* WHAT YOU HAVE TO DO *
All that should appear is the line containing "Task: Open the Mittel workout on Tag 50" and the lines after it in the records below, each reproduced exactly.

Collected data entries
*** Begin section ***

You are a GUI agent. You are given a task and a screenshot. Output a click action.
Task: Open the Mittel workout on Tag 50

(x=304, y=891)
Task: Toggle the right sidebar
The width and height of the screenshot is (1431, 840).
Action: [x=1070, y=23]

*** End section ***

* PROBLEM SOLUTION *
Task: Open the Mittel workout on Tag 50

(x=304, y=891)
Task: Toggle the right sidebar
The width and height of the screenshot is (1431, 840).
Action: [x=1070, y=23]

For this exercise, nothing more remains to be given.